En 1969, le cinéaste russe Andreï Tarkovski, qui a créé l’événement avec son premier film « L’enfance d’Ivan » (1962 – Lion d’or à la Mostra de Venise, entre autres), revient à Cannes avec ce (long) long-métrage de plus de trois heures, « Andreï Roublev » (le film, présenté hors compétition, recevra le prix de la critique internationale). Le réalisateur a travaillé avec son compatriote Andreï Kontchalovski pour répondre à une commande officielle d’état ; l’oeuvre sera finalement censurée et interdite de diffusion jusqu’en 1971.
C’est un film exigeant, qui nous raconte la vie d’Andreï Roublev, moine peintre d’icônes, en forme de petits épisodes situés entre 1400 et 1423. Recruté pour travailler sur la décoration d’une église de Moscou, il quitte le monastère où il vit depuis toujours et s’en va de par les chemins de la vaste Russie, dont il va découvrir la vie quotidienne.
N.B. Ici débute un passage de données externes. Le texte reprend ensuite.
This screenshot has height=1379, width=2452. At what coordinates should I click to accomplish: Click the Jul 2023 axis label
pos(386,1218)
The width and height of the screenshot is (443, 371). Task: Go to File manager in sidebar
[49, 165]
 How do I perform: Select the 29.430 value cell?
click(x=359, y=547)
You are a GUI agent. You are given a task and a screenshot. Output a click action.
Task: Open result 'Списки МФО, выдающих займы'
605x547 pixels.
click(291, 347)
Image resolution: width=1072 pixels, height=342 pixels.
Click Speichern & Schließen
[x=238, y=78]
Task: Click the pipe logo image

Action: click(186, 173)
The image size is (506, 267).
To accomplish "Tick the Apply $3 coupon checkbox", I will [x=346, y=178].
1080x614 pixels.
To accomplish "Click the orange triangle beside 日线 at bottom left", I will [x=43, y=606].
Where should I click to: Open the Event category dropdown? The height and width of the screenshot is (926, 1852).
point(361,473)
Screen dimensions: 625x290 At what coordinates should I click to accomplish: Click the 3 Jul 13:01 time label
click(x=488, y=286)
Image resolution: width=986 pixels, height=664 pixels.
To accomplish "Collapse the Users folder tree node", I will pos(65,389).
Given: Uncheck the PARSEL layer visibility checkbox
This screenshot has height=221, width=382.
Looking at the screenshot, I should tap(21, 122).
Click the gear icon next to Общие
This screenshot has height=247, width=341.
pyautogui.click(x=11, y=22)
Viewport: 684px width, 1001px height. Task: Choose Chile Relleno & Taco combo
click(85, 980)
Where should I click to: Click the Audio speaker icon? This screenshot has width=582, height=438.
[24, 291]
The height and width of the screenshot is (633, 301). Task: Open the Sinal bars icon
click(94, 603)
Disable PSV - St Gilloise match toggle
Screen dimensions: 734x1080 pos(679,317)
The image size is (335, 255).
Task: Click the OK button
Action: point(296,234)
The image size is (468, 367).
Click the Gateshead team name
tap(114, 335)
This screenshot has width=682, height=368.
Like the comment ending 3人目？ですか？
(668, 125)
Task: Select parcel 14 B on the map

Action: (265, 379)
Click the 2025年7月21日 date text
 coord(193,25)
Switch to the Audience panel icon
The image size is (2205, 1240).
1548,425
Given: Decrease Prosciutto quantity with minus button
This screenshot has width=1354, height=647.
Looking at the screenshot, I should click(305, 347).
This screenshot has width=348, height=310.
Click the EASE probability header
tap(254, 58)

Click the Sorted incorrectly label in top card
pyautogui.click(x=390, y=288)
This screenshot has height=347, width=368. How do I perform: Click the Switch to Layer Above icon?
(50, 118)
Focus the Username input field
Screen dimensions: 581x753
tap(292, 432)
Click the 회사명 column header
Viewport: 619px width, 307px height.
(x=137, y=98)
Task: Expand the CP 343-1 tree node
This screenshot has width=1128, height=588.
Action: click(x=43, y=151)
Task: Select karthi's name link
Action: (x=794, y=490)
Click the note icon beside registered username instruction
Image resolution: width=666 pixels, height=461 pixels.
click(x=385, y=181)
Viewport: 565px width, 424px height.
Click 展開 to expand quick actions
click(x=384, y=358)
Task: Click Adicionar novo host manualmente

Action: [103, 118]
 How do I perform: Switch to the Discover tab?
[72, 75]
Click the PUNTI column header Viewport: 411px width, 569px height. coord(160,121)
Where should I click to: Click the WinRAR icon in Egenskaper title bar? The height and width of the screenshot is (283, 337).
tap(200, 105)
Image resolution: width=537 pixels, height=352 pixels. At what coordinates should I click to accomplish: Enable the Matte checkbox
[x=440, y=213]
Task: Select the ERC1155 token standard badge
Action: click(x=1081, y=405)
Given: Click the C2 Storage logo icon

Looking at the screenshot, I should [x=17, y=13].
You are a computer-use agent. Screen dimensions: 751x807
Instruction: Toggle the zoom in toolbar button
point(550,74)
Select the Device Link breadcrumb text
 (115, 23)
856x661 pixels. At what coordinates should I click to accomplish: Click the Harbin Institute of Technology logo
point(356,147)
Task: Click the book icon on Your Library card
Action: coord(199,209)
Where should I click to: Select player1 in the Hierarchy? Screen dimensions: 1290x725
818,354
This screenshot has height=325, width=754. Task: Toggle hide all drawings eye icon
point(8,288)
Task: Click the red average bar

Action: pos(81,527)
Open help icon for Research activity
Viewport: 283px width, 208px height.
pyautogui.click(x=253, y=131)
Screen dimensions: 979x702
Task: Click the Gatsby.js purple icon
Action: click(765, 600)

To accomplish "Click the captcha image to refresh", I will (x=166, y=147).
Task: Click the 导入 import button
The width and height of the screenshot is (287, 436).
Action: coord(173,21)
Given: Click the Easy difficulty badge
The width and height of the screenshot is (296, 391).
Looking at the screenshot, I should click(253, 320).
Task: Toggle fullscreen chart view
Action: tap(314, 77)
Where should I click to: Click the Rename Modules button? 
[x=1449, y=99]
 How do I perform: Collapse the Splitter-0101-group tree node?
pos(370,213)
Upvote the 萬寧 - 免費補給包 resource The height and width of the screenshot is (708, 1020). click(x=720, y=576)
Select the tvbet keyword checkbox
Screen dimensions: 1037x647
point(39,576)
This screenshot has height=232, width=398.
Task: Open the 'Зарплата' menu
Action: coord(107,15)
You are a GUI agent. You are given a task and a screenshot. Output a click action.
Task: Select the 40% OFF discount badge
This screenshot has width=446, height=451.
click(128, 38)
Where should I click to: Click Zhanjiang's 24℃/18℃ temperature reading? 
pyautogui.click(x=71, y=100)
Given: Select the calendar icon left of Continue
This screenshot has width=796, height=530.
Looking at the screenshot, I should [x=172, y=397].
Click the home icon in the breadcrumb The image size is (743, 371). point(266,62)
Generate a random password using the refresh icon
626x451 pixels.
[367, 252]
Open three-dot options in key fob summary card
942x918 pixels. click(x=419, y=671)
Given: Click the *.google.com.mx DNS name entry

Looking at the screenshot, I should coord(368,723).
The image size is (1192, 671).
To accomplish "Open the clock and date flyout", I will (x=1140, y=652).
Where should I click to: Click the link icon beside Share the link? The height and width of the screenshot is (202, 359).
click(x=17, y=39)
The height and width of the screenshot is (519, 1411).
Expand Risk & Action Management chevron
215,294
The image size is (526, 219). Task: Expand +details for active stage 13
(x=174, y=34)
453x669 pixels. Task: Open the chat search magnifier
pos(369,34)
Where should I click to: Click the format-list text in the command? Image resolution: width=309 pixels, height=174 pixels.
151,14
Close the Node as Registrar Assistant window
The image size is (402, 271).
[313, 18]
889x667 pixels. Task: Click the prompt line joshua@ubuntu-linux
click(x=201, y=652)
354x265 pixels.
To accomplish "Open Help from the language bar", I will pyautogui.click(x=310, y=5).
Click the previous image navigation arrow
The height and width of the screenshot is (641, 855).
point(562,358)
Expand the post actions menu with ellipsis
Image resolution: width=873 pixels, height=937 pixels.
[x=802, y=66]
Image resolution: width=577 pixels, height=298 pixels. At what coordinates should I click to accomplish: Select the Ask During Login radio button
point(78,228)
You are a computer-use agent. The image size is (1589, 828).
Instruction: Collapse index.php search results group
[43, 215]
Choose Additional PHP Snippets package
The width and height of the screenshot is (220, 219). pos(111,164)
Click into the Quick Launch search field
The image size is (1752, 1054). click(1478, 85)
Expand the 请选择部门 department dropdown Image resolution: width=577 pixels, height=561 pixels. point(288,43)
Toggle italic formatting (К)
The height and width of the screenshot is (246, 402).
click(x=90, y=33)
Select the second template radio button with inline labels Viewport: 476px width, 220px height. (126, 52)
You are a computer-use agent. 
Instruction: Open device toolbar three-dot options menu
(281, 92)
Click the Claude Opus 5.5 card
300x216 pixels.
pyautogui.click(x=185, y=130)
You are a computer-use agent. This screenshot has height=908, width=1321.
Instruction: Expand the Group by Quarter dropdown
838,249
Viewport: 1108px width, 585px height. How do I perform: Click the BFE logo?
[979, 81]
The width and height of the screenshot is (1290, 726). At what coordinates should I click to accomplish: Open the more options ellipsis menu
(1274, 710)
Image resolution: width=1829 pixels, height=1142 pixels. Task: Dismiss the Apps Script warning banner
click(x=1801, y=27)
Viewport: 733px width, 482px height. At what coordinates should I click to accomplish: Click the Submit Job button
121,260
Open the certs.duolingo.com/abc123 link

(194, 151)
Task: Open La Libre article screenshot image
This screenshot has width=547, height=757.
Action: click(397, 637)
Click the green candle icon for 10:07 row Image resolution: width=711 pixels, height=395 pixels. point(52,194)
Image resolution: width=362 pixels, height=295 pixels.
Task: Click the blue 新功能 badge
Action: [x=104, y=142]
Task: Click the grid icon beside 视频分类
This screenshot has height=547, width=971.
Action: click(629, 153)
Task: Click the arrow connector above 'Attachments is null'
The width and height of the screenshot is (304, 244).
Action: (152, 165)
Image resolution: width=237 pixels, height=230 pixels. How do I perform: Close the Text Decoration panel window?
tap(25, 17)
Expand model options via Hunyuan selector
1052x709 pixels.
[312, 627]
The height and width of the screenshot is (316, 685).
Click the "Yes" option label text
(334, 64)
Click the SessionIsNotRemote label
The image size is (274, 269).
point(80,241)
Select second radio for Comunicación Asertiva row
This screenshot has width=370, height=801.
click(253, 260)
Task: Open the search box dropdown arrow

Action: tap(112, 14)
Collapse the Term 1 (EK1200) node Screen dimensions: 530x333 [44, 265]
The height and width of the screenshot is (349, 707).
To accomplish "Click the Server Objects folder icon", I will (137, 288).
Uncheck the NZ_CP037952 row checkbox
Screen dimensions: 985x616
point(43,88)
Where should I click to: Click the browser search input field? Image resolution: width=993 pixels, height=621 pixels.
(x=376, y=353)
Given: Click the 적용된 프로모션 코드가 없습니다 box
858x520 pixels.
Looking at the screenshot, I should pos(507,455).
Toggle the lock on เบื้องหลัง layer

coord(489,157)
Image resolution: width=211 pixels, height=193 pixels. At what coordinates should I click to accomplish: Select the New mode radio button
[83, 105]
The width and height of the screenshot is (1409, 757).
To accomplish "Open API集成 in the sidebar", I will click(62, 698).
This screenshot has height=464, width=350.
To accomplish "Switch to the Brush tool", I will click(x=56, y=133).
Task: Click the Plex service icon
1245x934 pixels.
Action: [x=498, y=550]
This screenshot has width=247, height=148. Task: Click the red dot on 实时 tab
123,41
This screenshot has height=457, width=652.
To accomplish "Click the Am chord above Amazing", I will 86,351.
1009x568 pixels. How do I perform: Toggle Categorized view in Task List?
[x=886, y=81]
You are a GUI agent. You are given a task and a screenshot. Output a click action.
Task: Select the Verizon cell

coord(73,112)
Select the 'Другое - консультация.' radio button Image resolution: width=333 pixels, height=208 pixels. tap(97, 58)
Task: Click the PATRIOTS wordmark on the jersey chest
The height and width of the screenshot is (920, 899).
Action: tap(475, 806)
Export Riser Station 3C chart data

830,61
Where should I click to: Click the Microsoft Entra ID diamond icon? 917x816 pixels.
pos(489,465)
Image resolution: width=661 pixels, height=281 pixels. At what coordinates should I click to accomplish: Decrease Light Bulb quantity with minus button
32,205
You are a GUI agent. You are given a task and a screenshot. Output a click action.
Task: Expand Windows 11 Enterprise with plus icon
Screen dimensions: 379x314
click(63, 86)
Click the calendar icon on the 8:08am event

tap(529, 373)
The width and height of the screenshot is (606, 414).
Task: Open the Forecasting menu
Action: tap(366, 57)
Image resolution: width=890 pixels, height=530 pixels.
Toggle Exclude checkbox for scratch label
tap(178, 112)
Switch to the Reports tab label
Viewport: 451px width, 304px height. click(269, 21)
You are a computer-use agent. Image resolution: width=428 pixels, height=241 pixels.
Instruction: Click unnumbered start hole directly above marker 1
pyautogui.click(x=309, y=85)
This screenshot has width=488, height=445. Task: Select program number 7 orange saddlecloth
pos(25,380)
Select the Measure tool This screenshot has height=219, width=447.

Ce coeur pur, qui est incapable de peindre les choses mauvaises et trouve sa joie dans la discussion avec des enfants, va se heurter à un monde dur et anarchique, où règnent l’arbitraire de la violence et l’obscurantisme le plus total. Ravagée par les raids des Tatars, la rivalité dynastique de princes avides de pouvoir, la Russie est en proie à la disette et aux épidémies, tentée par l’alcoolisme, le paganisme et la débauche comme exutoires désespérés.
Pour nous restituer cette période noire, le cinéaste couvre la terre de pluie diluviennes, de neige et de boue pour mieux dire l’engloutissement des humains dans ces immensités désolées. Il l’habille d’une image en noir et blanc splendide qui convient parfaitement à ce film intense et formel à la fois. La bande-son minimaliste laisse la place au gémissement du vent et au silence des étendues froides, pour encore renforcer ce sentiment de déploration.
Le héros regarde ce monde en spectateur engagé, horrifié par ce qu’il découvre, au point de faire voeu de silence et d’arrêter de peindre après le sac de la ville de Vladimir par les Tatars. Et cette relation dialectique entre le bien spirituel, représenté par le moine et son univers et le mal terrestre entraînant les hommes dans la noirceur est passionnante.
C’est également un conte ontologique sur la création artistique, ou comment un simple humain peut transcender son époque, aussi laide soit-elle, pour concevoir d’éblouissants chefs-d’oeuvre emplis de spiritualité. Et le cinéaste passera à la couleur quand il s’agira de nous dévoiler ces oeuvres, de magnifiques icônes, comme si elles avaient la magie de ré-enchanter le monde.
Il est compréhensible qu’un pouvoir politique autoritaire, quel qu’il soit, et a fortiori celui de l’époque soviétique russe, ait pu se sentir menacé par les propos de ce film hors-norme. Car nous ne pouvons nous empêcher de penser que cet Andreï Roublev aux yeux purs comme le Christ (magnifique Anatoli Solonitsyne) est comme un double du cinéaste, qui dit l’obscurantisme de son époque et l’incompréhension de la société dans laquelle il vit face à la spiritualité et à l’art.
Film intense et magistral, il donne à réfléchir sur plusieurs dimensions, et c’est captivant.
FB

Merci pour cette critique d’un film magistral vu il y a longtemps. Très grand cinéaste ce Tarkovski . Vous l’avez revu au cinéma ou via une plateforme ?
Je l’avais enregistré ; a priori difficile de le trouver sur une plate-forme.